▶ YOUR INSTRUCTIONS
Look through the listing below and report every line that contains "group".
### TASK MATERIAL
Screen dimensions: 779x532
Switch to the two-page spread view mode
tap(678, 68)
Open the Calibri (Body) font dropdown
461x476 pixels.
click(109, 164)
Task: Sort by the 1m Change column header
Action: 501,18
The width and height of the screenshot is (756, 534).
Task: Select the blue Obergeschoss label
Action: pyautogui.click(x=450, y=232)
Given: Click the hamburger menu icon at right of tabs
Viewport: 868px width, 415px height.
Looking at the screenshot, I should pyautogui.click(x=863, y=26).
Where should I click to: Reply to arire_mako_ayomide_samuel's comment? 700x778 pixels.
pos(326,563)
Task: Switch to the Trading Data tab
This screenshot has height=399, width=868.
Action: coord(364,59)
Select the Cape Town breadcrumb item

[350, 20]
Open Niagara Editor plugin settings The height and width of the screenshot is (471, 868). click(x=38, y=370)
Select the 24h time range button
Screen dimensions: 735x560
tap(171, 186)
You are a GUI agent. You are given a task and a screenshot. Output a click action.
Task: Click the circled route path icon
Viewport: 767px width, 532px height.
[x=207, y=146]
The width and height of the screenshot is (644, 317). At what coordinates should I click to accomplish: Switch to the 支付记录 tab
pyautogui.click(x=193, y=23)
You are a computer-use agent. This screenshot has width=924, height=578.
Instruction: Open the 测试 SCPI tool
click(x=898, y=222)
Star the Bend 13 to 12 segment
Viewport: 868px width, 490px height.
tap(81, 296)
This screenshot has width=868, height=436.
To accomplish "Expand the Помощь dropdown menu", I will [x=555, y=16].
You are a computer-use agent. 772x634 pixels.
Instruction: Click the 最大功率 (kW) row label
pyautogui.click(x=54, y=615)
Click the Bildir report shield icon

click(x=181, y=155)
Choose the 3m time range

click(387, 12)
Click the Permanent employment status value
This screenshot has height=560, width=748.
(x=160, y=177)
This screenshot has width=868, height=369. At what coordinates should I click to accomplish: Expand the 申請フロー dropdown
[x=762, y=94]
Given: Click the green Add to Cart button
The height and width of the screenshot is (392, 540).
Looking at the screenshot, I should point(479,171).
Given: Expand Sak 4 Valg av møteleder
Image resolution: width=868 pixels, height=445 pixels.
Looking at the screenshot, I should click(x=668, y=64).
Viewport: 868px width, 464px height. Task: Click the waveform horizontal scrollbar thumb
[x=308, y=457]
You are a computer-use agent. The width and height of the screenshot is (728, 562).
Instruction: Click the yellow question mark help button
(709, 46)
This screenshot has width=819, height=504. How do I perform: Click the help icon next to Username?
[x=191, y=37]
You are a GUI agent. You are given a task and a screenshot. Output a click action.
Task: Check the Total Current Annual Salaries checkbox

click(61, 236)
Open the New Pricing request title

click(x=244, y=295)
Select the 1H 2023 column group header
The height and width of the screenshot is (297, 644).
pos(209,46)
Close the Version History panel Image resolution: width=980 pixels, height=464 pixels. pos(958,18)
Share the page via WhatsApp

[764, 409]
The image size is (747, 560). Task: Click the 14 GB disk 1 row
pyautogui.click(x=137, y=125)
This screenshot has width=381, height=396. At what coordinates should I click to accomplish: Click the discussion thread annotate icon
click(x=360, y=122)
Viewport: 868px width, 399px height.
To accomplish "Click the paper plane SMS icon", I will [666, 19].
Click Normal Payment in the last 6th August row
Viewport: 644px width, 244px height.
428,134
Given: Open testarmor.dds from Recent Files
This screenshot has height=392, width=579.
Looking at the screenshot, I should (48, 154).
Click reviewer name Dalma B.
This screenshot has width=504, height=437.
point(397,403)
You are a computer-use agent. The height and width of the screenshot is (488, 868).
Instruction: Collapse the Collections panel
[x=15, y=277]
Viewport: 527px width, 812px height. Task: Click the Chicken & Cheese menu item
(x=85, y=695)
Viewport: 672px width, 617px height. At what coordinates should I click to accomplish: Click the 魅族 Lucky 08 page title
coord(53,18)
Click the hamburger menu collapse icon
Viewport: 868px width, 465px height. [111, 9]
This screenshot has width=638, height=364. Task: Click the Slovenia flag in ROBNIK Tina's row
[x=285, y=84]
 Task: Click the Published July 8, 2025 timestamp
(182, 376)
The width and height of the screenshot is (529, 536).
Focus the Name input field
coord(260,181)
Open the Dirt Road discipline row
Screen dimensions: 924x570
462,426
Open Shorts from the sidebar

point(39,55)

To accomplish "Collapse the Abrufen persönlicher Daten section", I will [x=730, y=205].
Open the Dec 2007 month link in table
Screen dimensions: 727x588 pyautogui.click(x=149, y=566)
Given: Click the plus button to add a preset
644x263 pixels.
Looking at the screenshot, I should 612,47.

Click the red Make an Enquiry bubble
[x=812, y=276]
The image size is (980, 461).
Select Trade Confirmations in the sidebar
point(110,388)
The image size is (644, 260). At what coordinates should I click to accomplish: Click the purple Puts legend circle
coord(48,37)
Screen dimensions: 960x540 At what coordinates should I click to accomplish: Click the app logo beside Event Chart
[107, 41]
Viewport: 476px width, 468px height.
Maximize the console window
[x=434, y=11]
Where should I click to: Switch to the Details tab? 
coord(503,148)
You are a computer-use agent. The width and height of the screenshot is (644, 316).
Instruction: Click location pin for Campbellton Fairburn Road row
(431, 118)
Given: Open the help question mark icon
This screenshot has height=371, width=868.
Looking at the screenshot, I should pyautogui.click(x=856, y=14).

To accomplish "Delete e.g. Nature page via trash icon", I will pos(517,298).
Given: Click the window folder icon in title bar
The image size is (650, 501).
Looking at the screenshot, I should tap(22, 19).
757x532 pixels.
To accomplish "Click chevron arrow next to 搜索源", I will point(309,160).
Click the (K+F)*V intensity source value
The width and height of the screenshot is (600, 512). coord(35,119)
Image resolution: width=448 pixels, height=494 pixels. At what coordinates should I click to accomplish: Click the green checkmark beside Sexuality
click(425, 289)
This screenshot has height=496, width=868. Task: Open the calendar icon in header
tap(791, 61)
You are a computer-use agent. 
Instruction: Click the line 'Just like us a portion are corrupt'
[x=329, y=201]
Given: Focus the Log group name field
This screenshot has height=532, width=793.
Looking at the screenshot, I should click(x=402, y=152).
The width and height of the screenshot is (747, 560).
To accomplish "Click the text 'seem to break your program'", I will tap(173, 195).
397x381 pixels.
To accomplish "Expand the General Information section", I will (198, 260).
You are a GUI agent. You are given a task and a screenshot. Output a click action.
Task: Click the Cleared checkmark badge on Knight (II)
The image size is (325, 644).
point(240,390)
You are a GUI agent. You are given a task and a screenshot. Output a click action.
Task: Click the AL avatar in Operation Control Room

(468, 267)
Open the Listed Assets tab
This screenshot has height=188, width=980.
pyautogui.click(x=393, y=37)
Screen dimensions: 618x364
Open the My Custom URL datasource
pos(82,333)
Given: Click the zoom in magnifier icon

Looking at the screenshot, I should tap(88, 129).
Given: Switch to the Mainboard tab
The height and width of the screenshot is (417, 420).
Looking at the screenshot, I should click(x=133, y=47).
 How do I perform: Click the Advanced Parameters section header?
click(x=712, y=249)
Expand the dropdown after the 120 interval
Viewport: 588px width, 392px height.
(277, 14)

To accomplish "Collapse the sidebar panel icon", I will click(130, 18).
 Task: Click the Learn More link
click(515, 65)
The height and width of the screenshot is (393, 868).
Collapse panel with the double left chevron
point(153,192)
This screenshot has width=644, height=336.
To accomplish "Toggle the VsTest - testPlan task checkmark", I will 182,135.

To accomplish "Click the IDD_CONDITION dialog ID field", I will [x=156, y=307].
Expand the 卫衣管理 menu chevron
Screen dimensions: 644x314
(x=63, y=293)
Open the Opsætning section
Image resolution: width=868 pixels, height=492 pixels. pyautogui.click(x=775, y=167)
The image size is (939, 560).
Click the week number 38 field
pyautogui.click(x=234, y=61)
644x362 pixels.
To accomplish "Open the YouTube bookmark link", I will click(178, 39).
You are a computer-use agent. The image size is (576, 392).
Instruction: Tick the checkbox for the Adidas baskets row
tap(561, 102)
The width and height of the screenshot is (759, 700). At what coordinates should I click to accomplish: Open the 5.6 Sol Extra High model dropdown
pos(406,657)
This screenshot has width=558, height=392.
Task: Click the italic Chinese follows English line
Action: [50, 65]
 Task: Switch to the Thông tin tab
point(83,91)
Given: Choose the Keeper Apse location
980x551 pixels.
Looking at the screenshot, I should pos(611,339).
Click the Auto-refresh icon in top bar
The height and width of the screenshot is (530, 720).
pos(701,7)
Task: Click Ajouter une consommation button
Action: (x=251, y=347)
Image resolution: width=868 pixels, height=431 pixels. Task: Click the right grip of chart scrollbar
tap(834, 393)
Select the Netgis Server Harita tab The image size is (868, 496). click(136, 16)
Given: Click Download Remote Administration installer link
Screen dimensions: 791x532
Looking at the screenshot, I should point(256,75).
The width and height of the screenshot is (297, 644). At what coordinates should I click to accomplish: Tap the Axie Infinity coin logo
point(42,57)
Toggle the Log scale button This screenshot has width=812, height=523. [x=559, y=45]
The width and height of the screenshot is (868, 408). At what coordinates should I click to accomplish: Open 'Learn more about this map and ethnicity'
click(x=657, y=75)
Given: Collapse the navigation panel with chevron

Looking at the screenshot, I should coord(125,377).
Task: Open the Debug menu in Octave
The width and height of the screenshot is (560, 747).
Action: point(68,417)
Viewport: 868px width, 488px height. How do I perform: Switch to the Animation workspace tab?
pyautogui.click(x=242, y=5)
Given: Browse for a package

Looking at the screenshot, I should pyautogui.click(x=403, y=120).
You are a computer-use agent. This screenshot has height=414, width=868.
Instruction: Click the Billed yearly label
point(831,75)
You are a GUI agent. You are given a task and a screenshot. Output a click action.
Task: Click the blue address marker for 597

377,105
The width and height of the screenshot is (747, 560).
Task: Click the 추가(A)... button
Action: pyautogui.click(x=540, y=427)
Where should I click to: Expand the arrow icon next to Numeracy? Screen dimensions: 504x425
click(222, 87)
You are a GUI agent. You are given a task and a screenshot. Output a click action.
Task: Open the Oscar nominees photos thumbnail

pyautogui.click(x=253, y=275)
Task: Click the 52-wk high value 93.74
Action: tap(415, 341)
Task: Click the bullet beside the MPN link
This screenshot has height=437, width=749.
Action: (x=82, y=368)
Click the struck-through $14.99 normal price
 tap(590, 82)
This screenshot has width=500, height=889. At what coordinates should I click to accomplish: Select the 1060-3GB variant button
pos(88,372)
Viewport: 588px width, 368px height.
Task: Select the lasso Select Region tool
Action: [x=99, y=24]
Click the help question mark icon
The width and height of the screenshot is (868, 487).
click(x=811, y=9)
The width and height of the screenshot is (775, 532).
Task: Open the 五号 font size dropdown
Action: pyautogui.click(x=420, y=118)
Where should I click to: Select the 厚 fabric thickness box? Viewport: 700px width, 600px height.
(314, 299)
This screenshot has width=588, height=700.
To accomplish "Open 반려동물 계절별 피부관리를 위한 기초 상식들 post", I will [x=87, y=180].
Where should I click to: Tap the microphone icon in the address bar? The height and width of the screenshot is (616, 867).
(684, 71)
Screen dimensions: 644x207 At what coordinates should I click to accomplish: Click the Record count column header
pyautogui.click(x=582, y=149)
######
▶ EXERCISE SOLUTION
Select the 1H 2023 column group header
Given: Focus the Log group name field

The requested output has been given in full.